When it comes to how children adjust after a major transition (such as a move), school is a major playing field. It is at the centre of their lives, not least because they spend the biggest part of their days there. School also is their main social habitat. It’s where most of their friends come from, at least in the beginning. What happens at school often “spills over” to the rest of their lives. If they feel comfortable and integrated in their new school, that usually helps them do the same in other areas; if they struggle there, it taints their whole experience (not to mention their parents’).

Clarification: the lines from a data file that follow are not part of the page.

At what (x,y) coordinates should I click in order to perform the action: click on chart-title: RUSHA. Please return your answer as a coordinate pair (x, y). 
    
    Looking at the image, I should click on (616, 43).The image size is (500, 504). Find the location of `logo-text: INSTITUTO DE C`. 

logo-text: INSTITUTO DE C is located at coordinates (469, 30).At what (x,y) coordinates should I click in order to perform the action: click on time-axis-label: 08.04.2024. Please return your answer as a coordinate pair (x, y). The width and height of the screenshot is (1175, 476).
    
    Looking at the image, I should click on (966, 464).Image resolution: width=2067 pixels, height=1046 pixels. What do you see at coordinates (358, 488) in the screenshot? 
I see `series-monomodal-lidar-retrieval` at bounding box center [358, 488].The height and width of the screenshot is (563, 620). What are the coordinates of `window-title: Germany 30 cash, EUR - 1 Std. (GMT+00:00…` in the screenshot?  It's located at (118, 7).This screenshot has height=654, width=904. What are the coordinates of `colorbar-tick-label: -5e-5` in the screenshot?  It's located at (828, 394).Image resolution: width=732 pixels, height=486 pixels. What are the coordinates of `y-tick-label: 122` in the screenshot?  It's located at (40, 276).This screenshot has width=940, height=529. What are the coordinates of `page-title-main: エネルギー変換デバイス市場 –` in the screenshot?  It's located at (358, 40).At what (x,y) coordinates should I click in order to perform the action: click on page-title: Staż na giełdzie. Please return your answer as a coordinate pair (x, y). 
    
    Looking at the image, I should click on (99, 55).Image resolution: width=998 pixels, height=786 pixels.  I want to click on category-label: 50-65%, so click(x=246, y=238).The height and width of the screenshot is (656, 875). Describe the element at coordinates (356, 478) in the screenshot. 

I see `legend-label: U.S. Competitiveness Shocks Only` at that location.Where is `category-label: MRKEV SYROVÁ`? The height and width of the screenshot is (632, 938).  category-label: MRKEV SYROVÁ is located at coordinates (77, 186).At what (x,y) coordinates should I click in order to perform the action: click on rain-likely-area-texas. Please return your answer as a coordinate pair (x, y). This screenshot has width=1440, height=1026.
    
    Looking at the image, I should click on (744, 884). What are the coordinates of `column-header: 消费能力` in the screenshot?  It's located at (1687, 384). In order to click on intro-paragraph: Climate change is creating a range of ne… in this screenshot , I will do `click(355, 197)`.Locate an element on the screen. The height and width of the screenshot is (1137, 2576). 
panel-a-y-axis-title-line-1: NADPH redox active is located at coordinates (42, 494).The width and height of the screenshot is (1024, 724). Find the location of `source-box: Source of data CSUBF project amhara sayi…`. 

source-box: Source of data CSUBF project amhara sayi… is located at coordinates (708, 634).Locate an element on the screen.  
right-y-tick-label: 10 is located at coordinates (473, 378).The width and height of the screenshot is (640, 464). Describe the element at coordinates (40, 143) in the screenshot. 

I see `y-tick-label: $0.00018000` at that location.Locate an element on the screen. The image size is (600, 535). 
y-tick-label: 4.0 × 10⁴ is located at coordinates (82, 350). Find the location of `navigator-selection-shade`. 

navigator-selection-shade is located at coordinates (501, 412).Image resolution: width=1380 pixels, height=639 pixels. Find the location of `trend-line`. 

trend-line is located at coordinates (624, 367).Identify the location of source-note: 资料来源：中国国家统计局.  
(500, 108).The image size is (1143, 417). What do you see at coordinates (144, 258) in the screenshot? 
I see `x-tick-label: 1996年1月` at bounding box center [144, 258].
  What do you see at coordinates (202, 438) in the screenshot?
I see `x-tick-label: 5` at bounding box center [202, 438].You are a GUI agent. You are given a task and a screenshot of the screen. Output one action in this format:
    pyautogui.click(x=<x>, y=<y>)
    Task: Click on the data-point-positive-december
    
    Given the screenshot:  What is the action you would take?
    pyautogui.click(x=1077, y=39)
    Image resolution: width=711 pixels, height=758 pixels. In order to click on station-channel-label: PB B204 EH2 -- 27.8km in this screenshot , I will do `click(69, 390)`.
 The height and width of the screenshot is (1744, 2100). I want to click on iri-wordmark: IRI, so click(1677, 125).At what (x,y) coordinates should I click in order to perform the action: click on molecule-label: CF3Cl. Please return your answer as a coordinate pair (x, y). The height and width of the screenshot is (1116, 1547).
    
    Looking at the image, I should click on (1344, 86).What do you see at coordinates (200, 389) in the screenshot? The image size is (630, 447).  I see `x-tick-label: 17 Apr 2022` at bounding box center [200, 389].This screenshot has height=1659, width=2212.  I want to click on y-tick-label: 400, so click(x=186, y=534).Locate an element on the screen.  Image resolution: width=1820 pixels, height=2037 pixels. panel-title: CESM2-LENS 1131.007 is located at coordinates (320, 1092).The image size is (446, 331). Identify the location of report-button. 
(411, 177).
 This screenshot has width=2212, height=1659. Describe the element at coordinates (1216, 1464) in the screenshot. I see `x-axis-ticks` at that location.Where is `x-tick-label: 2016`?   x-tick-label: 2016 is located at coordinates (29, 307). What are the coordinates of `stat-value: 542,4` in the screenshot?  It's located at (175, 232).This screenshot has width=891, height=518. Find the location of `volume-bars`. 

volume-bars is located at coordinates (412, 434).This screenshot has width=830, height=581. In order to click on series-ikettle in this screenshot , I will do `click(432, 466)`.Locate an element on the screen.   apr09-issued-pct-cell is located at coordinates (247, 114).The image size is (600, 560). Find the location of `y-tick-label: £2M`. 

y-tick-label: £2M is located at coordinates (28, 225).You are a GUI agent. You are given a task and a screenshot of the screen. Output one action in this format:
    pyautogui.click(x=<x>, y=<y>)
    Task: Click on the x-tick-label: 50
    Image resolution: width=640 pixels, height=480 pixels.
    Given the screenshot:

The first day of school for my two older children, or rather their first week, was one of the most stressful times of our move to Switzerland – for me. I was nervous for them. Would they like it? Would the other kids be nice to them? Would they fit in and be accepted? I was most worried about them feeling awkward and lonely.
I still have vivid memories of what going to a new school felt like – from my own moves. Even though I was very young at the time, I distinctly remember the feeling of being the new kid in class, the odd-one-out, all these – thankfully brief – moments in the beginning that I would happily have skipped. I would rather my children did not have to hang out by themselves during break; sit alone at lunch; not have a partner for those first group projects. I would rather they’d skipped those moments, even if they are a necessary part of adjustment; even if they are a rite of passage that will make them stronger and more resilient. Of course, there was absolutely nothing I could have done to spare them that. They had to manage on their own and they did a decent job, as far as I can tell.
But they have changed in the past few months. My older son has become much more independent and responsible, but also more irritable, short-tempered, stressed and, in his own words, lonelier than he was back in Vienna. My daughter, always bubbly and larger than life, has become more subdued. She spends much more time by herself than she used to. If I didn’t know better, I’d say she’s lost her
Most of these changes are subtle. Sometimes they are able to express how they feel, sometimes I have to dig deep to get them to formulate what bothers them. I’m sure some of those changes have to do with them growing up, but isn’t it a strange coincidence that they should all happen now? And, more important, are they just transition pains or are they here to stay?
Were you ever the new kid at school? Did you like it or hate it? How did your kids cope with it?